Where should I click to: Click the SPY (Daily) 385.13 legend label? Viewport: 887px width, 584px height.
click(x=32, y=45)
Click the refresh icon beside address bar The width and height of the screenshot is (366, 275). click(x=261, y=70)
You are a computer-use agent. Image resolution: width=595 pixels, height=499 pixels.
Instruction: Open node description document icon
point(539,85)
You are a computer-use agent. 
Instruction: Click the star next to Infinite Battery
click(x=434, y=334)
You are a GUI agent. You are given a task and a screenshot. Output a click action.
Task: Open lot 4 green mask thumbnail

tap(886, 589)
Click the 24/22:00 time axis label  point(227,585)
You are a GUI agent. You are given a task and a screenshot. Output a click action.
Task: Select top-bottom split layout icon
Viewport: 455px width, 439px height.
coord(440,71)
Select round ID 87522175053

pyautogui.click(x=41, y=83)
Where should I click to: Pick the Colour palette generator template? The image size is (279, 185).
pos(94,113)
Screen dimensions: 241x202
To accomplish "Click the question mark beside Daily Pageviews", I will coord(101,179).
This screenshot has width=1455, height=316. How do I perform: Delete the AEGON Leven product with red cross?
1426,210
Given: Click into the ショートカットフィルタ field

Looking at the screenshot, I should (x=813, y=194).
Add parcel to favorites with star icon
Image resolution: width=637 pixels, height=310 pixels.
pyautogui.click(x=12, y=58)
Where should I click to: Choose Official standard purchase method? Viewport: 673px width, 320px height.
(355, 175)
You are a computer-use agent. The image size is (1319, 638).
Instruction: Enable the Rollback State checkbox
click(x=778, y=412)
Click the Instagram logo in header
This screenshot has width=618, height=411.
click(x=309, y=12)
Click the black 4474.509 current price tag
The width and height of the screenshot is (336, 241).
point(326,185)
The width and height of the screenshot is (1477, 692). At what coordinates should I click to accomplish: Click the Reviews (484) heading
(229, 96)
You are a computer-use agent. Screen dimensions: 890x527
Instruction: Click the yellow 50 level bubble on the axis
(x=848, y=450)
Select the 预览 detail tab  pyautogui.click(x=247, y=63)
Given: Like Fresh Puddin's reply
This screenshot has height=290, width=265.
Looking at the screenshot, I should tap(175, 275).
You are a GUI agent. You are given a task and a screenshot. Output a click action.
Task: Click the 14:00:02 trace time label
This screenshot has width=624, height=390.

WORK INSTRUCTIONS:
Word for word, transcribe the entire listing shown above.

OUTPUT BELOW:
Where should I click to: Click the SPY (Daily) 385.13 legend label? Viewport: 887px width, 584px height.
click(x=32, y=45)
Click the refresh icon beside address bar The width and height of the screenshot is (366, 275). click(x=261, y=70)
You are a computer-use agent. Image resolution: width=595 pixels, height=499 pixels.
Instruction: Open node description document icon
point(539,85)
You are a computer-use agent. 
Instruction: Click the star next to Infinite Battery
click(x=434, y=334)
You are a GUI agent. You are given a task and a screenshot. Output a click action.
Task: Open lot 4 green mask thumbnail

tap(886, 589)
Click the 24/22:00 time axis label  point(227,585)
You are a GUI agent. You are given a task and a screenshot. Output a click action.
Task: Select top-bottom split layout icon
Viewport: 455px width, 439px height.
coord(440,71)
Select round ID 87522175053

pyautogui.click(x=41, y=83)
Where should I click to: Pick the Colour palette generator template? The image size is (279, 185).
pos(94,113)
Screen dimensions: 241x202
To accomplish "Click the question mark beside Daily Pageviews", I will coord(101,179).
This screenshot has width=1455, height=316. How do I perform: Delete the AEGON Leven product with red cross?
1426,210
Given: Click into the ショートカットフィルタ field

Looking at the screenshot, I should (x=813, y=194).
Add parcel to favorites with star icon
Image resolution: width=637 pixels, height=310 pixels.
pyautogui.click(x=12, y=58)
Where should I click to: Choose Official standard purchase method? Viewport: 673px width, 320px height.
(355, 175)
You are a computer-use agent. The image size is (1319, 638).
Instruction: Enable the Rollback State checkbox
click(x=778, y=412)
Click the Instagram logo in header
This screenshot has width=618, height=411.
click(x=309, y=12)
Click the black 4474.509 current price tag
The width and height of the screenshot is (336, 241).
point(326,185)
The width and height of the screenshot is (1477, 692). At what coordinates should I click to accomplish: Click the Reviews (484) heading
(229, 96)
You are a computer-use agent. Screen dimensions: 890x527
Instruction: Click the yellow 50 level bubble on the axis
(x=848, y=450)
Select the 预览 detail tab  pyautogui.click(x=247, y=63)
Given: Like Fresh Puddin's reply
This screenshot has height=290, width=265.
Looking at the screenshot, I should tap(175, 275).
You are a GUI agent. You are given a task and a screenshot. Output a click action.
Task: Click the 14:00:02 trace time label
This screenshot has width=624, height=390.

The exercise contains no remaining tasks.